Catcalls are funny. Unless they’re animal noises, then they’re doubly funny. Did you know that “hisssssss” is lizard for “I find you highly attractive”? I once heard a dude shout at a woman, “I want to be that sweater you’re wearing! You can hang me out to dry whenever you want!” Not bad for off the cuff. This is me taking something seriously that I’ve never taken seriously. Isn’t a catcall just a byproduct of the dating power dynamics? Men are supposed to approach women, who have the power to reject them. So a catcall is just a way of evening out the score. Every dude, myself included, has approached a woman, only to have her roll her eyes over us like giant boulders. Catcalls are just part of the fun and games that we call courtship. I even imagined a reality where women catcalled men. In that Twilight Zone, men would welcome the attention. Bask in it. We’d become preening peacocks and would probably buy tighter fitting jeans. What’s the big deal with catcalls?
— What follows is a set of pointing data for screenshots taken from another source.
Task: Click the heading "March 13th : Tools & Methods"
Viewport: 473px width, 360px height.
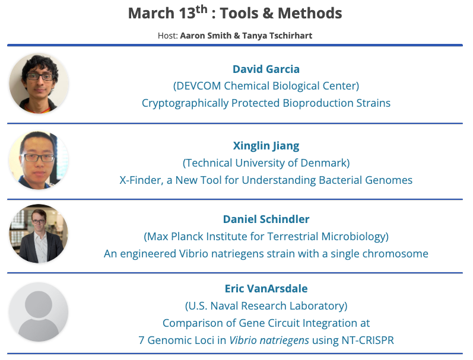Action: (235, 13)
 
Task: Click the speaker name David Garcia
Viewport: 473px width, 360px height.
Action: (266, 69)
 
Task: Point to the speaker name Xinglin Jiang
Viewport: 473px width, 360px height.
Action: (266, 145)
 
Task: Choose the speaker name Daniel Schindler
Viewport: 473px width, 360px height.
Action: (266, 219)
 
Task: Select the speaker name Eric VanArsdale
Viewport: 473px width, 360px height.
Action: (266, 289)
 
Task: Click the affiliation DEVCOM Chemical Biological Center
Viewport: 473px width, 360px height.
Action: (266, 86)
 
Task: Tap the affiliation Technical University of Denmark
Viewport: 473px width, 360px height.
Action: (266, 163)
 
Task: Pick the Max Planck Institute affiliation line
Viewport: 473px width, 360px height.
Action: (266, 237)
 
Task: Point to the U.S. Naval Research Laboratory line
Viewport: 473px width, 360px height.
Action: (266, 306)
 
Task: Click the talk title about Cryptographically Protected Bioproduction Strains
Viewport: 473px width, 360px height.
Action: (266, 103)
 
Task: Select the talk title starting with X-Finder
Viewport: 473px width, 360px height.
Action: (266, 180)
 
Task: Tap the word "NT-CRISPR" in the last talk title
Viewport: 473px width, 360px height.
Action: (365, 340)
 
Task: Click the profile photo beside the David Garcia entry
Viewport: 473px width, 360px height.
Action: (39, 84)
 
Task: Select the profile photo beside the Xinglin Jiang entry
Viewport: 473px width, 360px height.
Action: (39, 160)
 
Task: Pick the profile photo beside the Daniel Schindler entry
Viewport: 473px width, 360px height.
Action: (39, 235)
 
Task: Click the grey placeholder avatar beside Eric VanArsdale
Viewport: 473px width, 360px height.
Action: (39, 313)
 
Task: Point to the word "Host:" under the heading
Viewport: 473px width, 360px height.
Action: (168, 36)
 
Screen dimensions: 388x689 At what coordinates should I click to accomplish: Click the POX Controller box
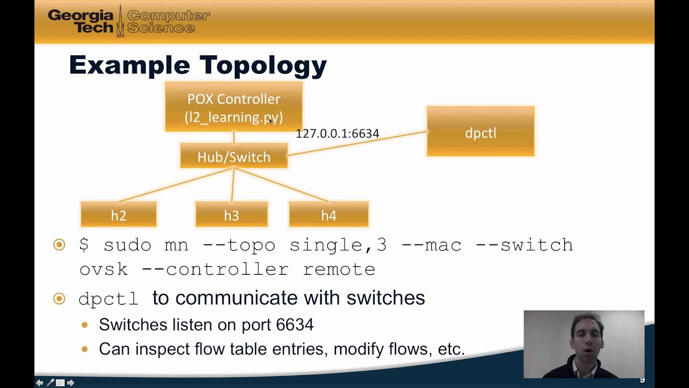click(233, 107)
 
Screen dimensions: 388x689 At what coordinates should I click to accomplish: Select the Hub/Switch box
click(234, 156)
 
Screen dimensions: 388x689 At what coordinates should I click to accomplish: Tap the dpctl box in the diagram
click(480, 132)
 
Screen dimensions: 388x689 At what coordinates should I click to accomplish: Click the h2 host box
click(118, 215)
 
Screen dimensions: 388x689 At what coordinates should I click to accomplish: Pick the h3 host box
click(231, 215)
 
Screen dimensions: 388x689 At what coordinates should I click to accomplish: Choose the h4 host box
click(328, 215)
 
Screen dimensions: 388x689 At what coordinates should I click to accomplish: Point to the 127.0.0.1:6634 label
click(337, 133)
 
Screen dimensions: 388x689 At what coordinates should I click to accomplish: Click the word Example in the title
click(129, 65)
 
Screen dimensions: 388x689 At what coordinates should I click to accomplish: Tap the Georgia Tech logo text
click(81, 21)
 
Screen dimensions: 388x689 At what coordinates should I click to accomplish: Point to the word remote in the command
click(339, 269)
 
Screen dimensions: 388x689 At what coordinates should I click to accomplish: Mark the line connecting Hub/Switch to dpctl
click(358, 143)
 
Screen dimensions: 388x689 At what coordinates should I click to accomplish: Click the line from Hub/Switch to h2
click(175, 185)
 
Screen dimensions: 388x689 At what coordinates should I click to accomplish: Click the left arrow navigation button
click(39, 383)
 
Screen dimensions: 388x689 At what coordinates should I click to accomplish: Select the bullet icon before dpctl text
click(59, 299)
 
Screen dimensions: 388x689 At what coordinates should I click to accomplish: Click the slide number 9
click(642, 380)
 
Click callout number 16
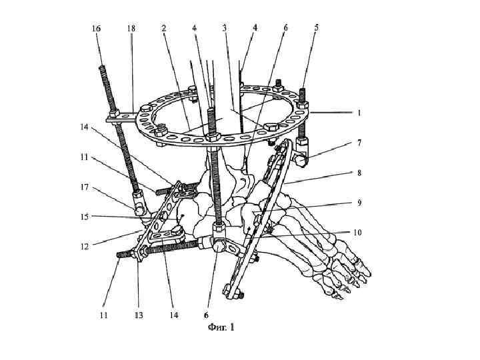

They’re a victimless crime. If you don’t like them, simply purchase snugger ear buds, or just stop being so sexy.

Oof. Like I wrote: I tried. But I can’t be honest about catcalls and not point out their sinister subtext.

Catcalls are a distant cousin of the racial epithet. Racial epithets aren’t inert phrases, or impolite expressions of ignorant opinion. They’re verbal weapons. In the old South, for instance, the “N” word wasn’t just hate speech. It was psychological warfare, an invisible whip and shackle that was a way of keeping a minority in its place. Racial insults are code words that either confirm membership in a specific club or, more insidiously, confirm that someone else is a powerless outsider who needs to remember society’s pecking order. Reading comprehension being what it is online, I’m going to write, for the record, that I am not directly comparing the social tactics employed by Americans to oppress generations of other Americans with what some would argue is just improper behavior between men and women. But I am writing that catcalls are unwelcome advances by men and serve an eerily similar purpose as a racial epithet, which is to subjugate the mind, which controls the body.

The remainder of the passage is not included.